As you can see, all lines have been offset so they all start at the same place in January 2013. This makes it easy to compare January 2013 with the latest anomaly.
Appendix
In this part, we are summarizing data for each set separately.
RSS
The slope is flat since September 1996 or 17 years, 9 months. (goes to May)
For RSS: There is no statistically significant warming since November 1992: CI from -0.016 to 1.857.
The RSS average anomaly so far for 2014 is 0.235. This would rank it as 8th place if it stayed this way. 1998 was the warmest at 0.55. The highest ever monthly anomaly was in April of 1998 when it reached 0.857. The anomaly in 2013 was 0.218 and it is ranked 10th.
UAH
The slope is flat since January 2005 or 9 years, 5 months. (goes to May using version 5.5 according to WFT)
For UAH: There is no statistically significant warming since February 1996: CI from -0.017 to 2.347. (This is using version 5.6 according to Nick’s program.)
The UAH average anomaly so far for 2014 is 0.192. This would rank it as 8th place if it stayed this way. 1998 was the warmest at 0.419. The highest ever monthly anomaly was in April of 1998 when it reached 0.662. The anomaly in 2013 was 0.197 and it is ranked 7th.
Hadcrut4
The slope is flat since January 2001 or 13 years, 5 months. (goes to May)
For Hadcrut4: There is no statistically significant warming since October 1996: CI from -0.010 to 1.215.

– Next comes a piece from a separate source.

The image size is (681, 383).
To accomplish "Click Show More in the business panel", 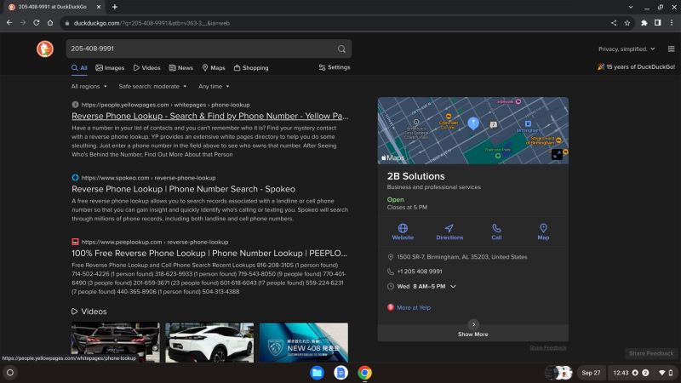I will pos(473,334).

The Hadcrut4 average anomaly so far for 2014 is 0.515. This would rank it as 4th place if it stayed this way. 2010 was the warmest at 0.547. The highest ever monthly anomaly was in January of 2007 when it reached 0.829. The anomaly in 2013 was 0.486 and it is ranked 8th.
Hadcrut3
The slope is flat since September 2000 or 13 years, 9 months. (goes to May)

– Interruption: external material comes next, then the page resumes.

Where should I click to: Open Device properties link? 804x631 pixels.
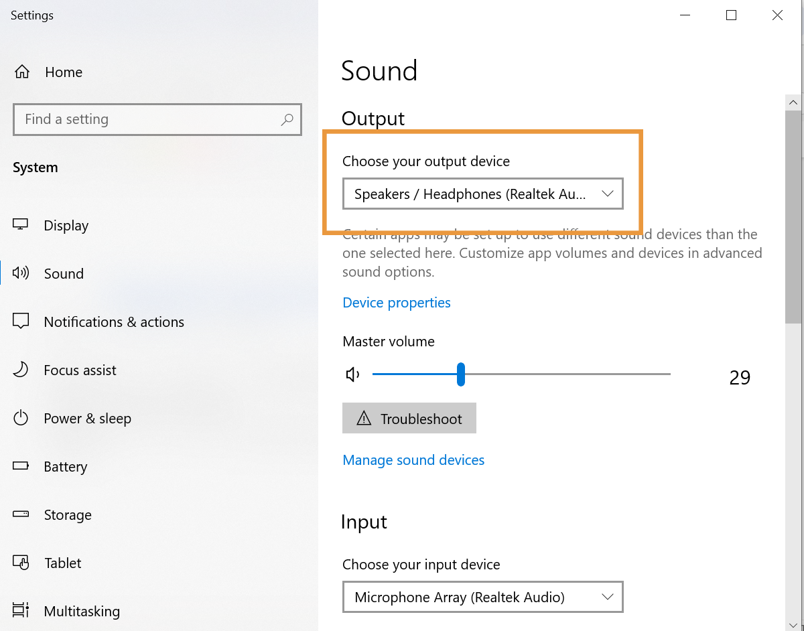point(396,302)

The Hadcrut3 average anomaly so far for 2014 is 0.472. This would rank it as 5th place if it stayed this way. 1998 was the warmest at 0.548. The highest ever monthly anomaly was in February of 1998 when it reached 0.756. One has to go back to the 1940s to find the previous time that a Hadcrut3 record was not beaten in 10 years or less. The anomaly in 2013 was 0.459 and it is ranked 6th.
Hadsst3
For Hadsst3, the slope is flat since January 2001 or 13 years and 5 months. (goes to May).
For Hadsst3: There is no statistically significant warming since January 1993: CI from -0.016 to 1.813.
The Hadsst3 average anomaly so far for 2014 is 0.392. This would rank it as 5th place if it stayed this way. 1998 was the warmest at 0.416. The highest ever monthly anomaly was in July of 1998 when it reached 0.526. The anomaly in 2013 was 0.376 and it is ranked 6th.
GISS
The slope is flat since September 2004 or 9 years, 9 months. (goes to May)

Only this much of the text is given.